**Task objective**
From the executive employment agreement, extract the passage starting at the words "WHEREAS, Employee has" and ending after the words "Employment and Term.", reproducing it verbatim.

**Document passage**
»»
EXECUTIVE EMPLOYMENT AGREEMENT
THIS EXECUTIVE EMPLOYMENT AGREEMENT (the "Agreement") is
executed this 5th day of September, 2001 by and between Xxxx Xxxxx (the
"Employee"), and Orbit/FR, Inc., a Delaware corporation (the "Company").
WHEREAS, Employee has served as Chairman of the Company continuously
since December 31, 1998; and
WHEREAS, Employee and the Company desire to formalize the terms of
Employee's employment by the Company.
NOW, THEREFORE, in consideration of the mutual covenants and
obligations contained herein, and intending to be legally bound, the parties,
subject to the terms and conditions set forth herein, agree as follows:
1. Employment and Term.
1.1. This Agreement shall, upon its execution and approval by the
Company's board of directors, be deemed effective as of January 1, 2001 and
shall continue until this Agreement is terminated pursuant to Section 7
hereof. Upon the effective time of this Agreement, the employment of Employee
by the Company pursuant hereto shall be deemed to have commenced on December
31, 1998 (the "Commencement Date"). The period from the Commencement Date
until the termination of this Agreement is referred to as the "Employment
Term."
1.2. During the Employment Term, Employee shall continue to serve
as Chairman (the "Position") of the Company.
««
**Data section**
»»
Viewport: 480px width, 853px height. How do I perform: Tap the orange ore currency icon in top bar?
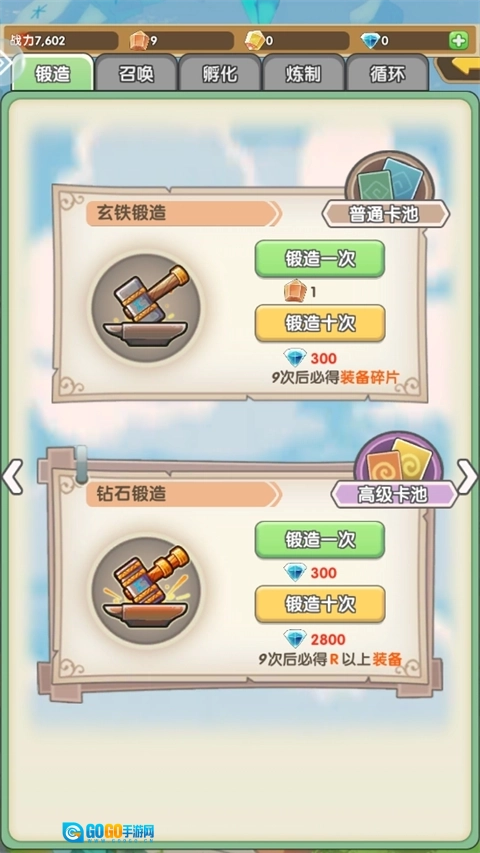click(x=139, y=40)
««
**Finished answer**
WHEREAS, Employee has served as Chairman of the Company continuously
since December 31, 1998; and
WHEREAS, Employee and the Company desire to formalize the terms of
Employee's employment by the Company.
NOW, THEREFORE, in consideration of the mutual covenants and
obligations contained herein, and intending to be legally bound, the parties,
subject to the terms and conditions set forth herein, agree as follows:
1. Employment and Term.